Tout d’abord, les Pays-Bas éloignés géographiquement de l’Espagne, l’Inquisition espagnole y est moins présente. Celle-ci rencontre aussi de fortes résistances de la population locale et une montée en puissance du protestantisme plus tolérant envers le judaïsme. C’est alors que se forge la communauté hispanoportugaise d’Amsterdam; de nombreux marranes s’y installent leur permettant d’exprimer à nouveau leur foi. La communauté juive y sera réputée pour ses qualités commerciales et sa contribution au Siècle d’or (1584-1702) qui hissera les Pays-Bas au rang de première puissance commerciale au monde. D’ailleurs, Joseph de la Vega est l’un des premiers économistes au monde à démystifier dans son ouvrage Confusión de Confusiones les rouages financiers de la bourse. Ouvrage de référence qui contribua à l’essor des techniques d’analyse économique moderne.

• L’Angleterre
L’Angleterre avait précédé l’Espagne quant à l’expulsion des Juifs. Le roi Édouard Ier expulsa en 1290 les Juifs de son royaume. La situation change lorsque Manassé ben Israël, ami de Rembrandt, rabbin et éditeur-fondateur de la première maison d‘édition de presse hébraïque Emeth Meerets Titsma`h à Amsterdam, se rend en Angleterre. Il y rencontre le révolutionnaire Olivier Cromwell et tente de le convaincre par son ouvrage Apologie des Juifs de l’intérêt pour l’Angleterre de leur présence. Cet ouvrage expose à Cromwell l’utilité des Juifs pour les princes et les dirigeants. Ce n’est pas un succès total, Cromwell n’abroge pas l’interdiction, mais est favorable à l’installation des Conversos en Angleterre. L’Angleterre devient ensuite plus tolérante envers les Juifs, mais pas forcément pour le judaïsme. À titre d’exemple, la conversion au judaïsme orthodoxe du Lord Georges Gordon, fils du Duc de Gordon, choque ses contemporains. À l’âge de 36 ans, il est appelé à la Torah. Emprisonné pour ses pamphlets libertaires, il refuse de voyager pendant Shabbat. La police anglaise respecte sa requête. Sa sincérité dans sa conversion au judaïsme suscite les moqueries et les insultes, les journaux de l’époque caricature avec des traits antijudaïques ce Lord habillé à la manière d’un Juif de Pologne : kapota (longue veste noire), longue barbe et papillotes (peot), qui garde le Shabbat, la cacherout et met les tephilins (phylactères) tous les jours.

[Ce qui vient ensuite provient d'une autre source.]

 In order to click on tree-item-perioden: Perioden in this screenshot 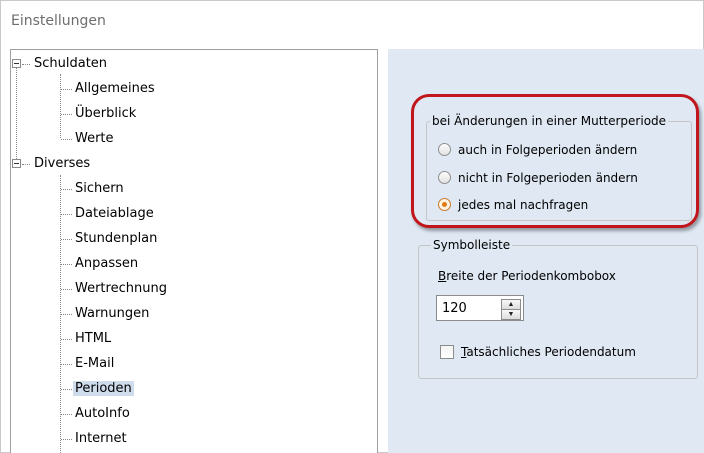, I will do `click(104, 390)`.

• Une culture riche et vivante
De l’expulsion de la péninsule ibérique, de nombreuses familles sépharades ont été brisées par les conversions forcées, les persécutions ou le déracinement. Toutefois, les Juifs sépharades ont fait preuve d’une grande résilience et capacité d’adaptation. Malgré leur dispersion géographique, ils ont su aussi maintenir leurs traditions et une culture commune.
De cette dispersion géographique étendue, les Sépharades en ont aussi tiré parti. Installés dans différents royaumes et empires, leurs horizons culturels et intellectuels se sont élargis. Ils sont devenus pour certains des passeurs de savoir, pour d’autres, un pont entre les mondes chrétien et musulman en constante concurrence.
Leur mobilité géographique fut aussi un de leurs atouts, leurs habiletés commerciales ou le désir d’étudier dans les meilleurs centres religieux de leur époque ont favorisé la diffusion des idées. En l’occurrence, les Sépharades contribuèrent à l’essor de la Renaissance, le début de l’ère moderne pour l’Europe.
En Espagne, le décret d’expulsion d’Alhambra ne fut abrogé qu’en 1967 et en 2015, le gouvernement de Mariano Rajoy adopte une loi qui permet aux Sépharades d’obtenir la citoyenneté espagnole sans renoncer à celle dont ils disposent déjà. En septembre 2019, selon le ministère de l’Intérieur espagnol, près de 130 000 sépharades avaient effectué une demande de citoyenneté.